La proposta ufficiale, avanzata dal presidente della Corea del Sud, Moon Jae-in, potrebbe rappresentare quello che qualcuno ha già definito “un sogno di pace in equilibrio precarissimo”. “Credo che aiuterebbe a promuovere la pace un campionato del mondo di calcio organizzato dai paesi del Nord Est asiatico – dice Moon al capo della Fifa Gianni Infantino – Corea del Sud e Corea del Nord comprese. Voglio vedere se riesco a creare una simile opportunità per il 2030”.

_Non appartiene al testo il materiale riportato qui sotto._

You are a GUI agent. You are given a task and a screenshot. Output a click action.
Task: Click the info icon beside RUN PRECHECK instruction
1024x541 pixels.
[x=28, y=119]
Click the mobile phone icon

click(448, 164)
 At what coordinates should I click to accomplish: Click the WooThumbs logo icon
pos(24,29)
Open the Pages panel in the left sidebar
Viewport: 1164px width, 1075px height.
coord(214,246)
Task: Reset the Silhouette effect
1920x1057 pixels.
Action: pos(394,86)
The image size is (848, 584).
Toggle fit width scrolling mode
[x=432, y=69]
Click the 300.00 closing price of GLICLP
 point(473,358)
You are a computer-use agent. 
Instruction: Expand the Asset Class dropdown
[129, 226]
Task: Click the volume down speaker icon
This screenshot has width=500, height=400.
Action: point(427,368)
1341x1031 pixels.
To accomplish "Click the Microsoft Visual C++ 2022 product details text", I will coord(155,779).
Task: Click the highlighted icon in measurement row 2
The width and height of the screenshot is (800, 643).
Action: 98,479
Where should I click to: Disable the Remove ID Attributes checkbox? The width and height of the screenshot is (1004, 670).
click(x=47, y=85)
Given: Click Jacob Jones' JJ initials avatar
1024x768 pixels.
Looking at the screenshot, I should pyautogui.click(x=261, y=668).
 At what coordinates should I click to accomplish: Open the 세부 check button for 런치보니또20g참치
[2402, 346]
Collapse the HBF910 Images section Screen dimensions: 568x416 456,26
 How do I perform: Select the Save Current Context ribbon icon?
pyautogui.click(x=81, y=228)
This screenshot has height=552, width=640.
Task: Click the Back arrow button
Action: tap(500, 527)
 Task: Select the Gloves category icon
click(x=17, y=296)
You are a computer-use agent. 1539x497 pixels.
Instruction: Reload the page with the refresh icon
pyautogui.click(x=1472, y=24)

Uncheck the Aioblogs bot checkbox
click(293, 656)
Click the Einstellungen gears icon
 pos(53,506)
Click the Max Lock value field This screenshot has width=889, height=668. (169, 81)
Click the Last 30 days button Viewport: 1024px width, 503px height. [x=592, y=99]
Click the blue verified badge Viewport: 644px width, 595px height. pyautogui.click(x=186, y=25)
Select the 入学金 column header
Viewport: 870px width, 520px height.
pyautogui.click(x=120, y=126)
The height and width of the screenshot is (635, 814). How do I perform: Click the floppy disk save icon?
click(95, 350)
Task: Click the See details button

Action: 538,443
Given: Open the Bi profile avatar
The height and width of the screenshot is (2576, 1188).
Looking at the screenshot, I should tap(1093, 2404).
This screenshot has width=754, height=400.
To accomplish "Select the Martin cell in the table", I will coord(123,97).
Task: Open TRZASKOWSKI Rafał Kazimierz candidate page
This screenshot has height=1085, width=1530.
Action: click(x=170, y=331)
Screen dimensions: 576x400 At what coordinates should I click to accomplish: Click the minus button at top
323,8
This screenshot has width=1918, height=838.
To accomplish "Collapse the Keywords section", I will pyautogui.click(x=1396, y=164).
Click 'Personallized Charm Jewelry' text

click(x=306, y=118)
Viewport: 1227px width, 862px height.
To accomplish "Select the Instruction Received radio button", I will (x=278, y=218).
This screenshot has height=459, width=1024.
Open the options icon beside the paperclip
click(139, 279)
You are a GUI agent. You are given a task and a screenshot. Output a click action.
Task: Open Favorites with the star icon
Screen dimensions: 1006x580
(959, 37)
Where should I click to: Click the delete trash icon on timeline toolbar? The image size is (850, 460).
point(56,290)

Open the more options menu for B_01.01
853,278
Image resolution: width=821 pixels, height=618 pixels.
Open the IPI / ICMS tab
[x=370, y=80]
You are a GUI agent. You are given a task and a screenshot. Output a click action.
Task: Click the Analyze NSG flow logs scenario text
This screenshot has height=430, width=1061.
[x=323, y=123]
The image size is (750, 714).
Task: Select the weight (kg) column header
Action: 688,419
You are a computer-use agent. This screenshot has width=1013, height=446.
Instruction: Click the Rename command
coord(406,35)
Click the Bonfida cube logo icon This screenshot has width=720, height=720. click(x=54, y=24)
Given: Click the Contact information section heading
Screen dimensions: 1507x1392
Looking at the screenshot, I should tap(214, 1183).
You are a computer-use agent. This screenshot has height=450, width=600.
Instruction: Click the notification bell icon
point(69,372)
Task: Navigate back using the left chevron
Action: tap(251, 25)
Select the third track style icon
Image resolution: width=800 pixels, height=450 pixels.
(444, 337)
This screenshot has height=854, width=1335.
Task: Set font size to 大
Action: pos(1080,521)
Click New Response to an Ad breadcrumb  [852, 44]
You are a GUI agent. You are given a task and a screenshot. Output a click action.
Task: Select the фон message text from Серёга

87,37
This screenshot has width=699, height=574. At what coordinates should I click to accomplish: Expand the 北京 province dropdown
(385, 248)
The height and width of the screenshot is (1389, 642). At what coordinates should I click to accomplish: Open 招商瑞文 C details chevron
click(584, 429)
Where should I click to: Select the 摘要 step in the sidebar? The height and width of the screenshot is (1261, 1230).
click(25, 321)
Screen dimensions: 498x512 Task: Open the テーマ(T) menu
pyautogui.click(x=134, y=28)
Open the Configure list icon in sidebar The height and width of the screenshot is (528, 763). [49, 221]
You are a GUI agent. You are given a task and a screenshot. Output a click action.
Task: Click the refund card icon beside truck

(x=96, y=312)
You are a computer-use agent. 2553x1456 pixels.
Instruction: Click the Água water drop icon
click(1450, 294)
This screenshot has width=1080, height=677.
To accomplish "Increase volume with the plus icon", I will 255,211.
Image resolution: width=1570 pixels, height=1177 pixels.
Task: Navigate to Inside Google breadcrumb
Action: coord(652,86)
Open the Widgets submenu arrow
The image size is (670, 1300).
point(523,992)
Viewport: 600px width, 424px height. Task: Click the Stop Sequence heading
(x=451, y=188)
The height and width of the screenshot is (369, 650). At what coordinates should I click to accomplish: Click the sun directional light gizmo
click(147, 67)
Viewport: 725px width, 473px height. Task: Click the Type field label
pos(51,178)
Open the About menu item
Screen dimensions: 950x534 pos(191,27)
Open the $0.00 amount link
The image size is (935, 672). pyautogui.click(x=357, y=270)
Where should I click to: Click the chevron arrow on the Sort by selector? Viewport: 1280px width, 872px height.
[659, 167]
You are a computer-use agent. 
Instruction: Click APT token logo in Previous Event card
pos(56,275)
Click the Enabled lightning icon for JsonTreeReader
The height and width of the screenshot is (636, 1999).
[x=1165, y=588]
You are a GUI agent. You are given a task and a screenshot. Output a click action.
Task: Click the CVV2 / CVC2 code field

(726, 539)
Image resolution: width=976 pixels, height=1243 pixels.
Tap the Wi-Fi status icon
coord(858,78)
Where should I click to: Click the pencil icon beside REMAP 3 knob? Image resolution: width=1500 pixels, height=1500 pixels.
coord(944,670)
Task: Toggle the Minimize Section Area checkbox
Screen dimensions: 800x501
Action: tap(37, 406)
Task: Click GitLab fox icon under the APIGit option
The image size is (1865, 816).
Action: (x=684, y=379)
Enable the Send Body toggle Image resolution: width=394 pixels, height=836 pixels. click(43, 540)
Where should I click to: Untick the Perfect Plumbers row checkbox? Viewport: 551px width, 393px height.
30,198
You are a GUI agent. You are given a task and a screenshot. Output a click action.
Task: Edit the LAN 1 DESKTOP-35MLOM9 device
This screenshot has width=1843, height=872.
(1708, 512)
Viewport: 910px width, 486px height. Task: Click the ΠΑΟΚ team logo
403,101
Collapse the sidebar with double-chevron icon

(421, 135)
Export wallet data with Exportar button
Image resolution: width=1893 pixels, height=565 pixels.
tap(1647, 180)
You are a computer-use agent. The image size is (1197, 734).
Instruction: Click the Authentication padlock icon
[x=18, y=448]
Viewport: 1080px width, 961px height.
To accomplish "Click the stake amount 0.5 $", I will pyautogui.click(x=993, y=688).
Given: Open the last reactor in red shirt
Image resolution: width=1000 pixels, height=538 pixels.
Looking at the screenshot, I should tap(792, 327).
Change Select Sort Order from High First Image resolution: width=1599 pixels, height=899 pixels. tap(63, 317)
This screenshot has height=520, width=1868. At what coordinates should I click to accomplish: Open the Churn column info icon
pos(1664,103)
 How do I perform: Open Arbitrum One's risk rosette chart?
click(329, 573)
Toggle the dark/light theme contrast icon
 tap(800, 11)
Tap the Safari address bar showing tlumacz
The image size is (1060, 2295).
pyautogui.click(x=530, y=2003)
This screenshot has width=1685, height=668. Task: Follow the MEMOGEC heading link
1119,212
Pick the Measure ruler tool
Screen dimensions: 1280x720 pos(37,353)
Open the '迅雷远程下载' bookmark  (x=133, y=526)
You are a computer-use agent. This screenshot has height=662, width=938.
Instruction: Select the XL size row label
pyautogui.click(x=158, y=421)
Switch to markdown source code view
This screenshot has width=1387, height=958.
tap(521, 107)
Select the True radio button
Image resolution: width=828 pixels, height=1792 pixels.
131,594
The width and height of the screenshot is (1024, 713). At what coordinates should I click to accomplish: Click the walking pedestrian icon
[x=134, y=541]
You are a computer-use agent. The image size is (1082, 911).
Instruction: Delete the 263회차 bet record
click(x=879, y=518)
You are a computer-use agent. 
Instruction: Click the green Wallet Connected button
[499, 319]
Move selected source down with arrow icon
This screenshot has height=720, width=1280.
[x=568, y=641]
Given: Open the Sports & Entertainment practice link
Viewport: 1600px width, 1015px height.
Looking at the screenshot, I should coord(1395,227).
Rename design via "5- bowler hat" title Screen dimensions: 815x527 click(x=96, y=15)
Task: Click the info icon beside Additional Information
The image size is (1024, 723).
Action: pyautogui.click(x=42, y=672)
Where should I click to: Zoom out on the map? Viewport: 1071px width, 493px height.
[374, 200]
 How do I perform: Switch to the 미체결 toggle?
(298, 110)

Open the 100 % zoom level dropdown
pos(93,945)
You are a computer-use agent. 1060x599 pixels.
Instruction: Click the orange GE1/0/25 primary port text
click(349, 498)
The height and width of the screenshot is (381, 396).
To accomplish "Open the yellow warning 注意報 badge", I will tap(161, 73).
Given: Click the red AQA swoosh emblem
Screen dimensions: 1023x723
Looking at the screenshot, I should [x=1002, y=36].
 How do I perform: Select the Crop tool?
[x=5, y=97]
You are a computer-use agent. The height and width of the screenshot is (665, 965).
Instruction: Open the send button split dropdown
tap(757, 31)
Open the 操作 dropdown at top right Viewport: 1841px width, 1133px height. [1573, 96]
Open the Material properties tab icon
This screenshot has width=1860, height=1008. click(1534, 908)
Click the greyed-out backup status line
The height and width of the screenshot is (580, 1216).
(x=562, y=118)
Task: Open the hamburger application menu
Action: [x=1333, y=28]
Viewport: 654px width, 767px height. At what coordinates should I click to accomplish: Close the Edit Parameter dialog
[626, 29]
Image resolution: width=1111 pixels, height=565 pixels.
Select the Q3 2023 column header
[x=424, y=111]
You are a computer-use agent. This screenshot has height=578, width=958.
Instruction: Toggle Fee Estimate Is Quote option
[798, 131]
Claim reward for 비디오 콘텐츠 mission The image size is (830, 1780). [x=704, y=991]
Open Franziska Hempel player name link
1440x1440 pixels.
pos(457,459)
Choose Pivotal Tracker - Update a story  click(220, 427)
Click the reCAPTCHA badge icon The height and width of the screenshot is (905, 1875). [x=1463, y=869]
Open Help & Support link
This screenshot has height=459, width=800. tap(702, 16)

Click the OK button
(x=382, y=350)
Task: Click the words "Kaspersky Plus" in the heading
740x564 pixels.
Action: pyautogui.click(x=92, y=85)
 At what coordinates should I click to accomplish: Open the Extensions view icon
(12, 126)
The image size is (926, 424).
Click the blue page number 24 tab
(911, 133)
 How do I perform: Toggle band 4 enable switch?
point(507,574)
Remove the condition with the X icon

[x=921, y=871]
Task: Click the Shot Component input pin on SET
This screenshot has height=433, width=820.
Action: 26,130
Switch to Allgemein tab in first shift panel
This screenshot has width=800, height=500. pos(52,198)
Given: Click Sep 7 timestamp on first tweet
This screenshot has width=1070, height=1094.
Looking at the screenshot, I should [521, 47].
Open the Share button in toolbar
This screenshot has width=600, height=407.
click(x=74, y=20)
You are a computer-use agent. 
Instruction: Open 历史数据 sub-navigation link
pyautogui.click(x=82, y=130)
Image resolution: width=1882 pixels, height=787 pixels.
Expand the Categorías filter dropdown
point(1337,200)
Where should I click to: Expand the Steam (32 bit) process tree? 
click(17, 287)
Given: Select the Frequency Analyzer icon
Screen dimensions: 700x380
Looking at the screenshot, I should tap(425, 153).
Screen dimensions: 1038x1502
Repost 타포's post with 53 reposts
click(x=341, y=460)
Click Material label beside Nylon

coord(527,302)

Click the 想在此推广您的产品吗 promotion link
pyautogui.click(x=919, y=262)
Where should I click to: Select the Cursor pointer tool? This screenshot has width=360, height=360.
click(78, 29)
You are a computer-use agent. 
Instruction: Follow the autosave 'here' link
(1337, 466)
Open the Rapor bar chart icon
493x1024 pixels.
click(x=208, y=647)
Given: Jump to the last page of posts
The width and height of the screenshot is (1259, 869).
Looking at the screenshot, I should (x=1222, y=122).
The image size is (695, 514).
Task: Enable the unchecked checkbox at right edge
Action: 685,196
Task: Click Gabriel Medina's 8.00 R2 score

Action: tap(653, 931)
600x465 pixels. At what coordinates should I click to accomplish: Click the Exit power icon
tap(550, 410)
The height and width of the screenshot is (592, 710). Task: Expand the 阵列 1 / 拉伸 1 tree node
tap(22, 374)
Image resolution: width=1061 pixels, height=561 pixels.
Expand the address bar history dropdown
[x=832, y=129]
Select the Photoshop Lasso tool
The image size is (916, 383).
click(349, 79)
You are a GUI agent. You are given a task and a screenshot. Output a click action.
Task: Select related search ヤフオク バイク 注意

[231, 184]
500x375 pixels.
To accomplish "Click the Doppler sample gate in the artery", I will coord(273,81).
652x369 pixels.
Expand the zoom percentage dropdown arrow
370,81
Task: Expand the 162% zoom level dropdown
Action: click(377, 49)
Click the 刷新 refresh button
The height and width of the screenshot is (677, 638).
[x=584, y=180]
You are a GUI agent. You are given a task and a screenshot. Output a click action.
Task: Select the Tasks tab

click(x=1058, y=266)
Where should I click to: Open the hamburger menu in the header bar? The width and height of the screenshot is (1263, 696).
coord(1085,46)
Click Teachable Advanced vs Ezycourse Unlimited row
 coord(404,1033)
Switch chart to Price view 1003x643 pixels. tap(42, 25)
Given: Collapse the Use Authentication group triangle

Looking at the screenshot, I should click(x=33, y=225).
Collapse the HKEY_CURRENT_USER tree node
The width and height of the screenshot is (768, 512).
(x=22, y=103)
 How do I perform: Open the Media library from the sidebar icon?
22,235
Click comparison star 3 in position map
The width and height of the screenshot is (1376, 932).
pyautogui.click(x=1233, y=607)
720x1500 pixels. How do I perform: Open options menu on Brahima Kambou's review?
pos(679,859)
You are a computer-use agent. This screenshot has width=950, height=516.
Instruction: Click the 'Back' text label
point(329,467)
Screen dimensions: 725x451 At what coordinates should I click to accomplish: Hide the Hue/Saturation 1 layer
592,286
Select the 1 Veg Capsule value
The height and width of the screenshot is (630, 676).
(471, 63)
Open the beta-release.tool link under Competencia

Le difficoltà organizzative

Secondo l’agenzia coreana Yonhap, il presidente della Fifa ricorda che ci sarebbero alcune “difficoltà”. Tuttavia, l’idea “può essere un messaggio molto forte”. Gli ostacoli sono di tipo storico. La Fifa si avvia a celebrare la prossima coppa del mondo nella Russia di Vladimir Putin che l’Occidente, e non solo, ha coperto di sanzioni per la guerra in Ucraina. Dopo toccherà al Qatar, al centro di numerose polemiche geopolitiche. Quindi, nel 2026, gli Stati Uniti, dove malgrado la guerra, anche qui, dichiarata da Donald Trump al Nafta, cioè all’accordo commerciale che lega gli yankees al Canada e al Messico, gli Usa hanno comunque presentato la candidatura collettiva insieme ai due stati confinanti. Va considerato che quando Moon parla di Nord Est Asiatico, il presidente sudcoreano pensa anche a Pechino. Xi Jinping, grande tifoso del pallone, non ha fatto mistero di voler portare in Cina il campionato del mondo: e il 2030 sarebbe proprio una delle date che erano cominciate a circolare. Fino ad oggi, solo Cina e Giappone avrebbero manifestato l’intenzione di candidarsi come sede del Mondiale, ma singolarmente. Un altro ostacolo per l’edizione del 2030 sarebbe poi la doppia candidatura sudamericana Argentina-Uruguay per celebrare il centenario del torneo iridato, poiché la prima edizione si svolse nel 1930 e nella finale di Montevideo la squadra di casa, la Celeste uruguayana, batté proprio l’Argentina.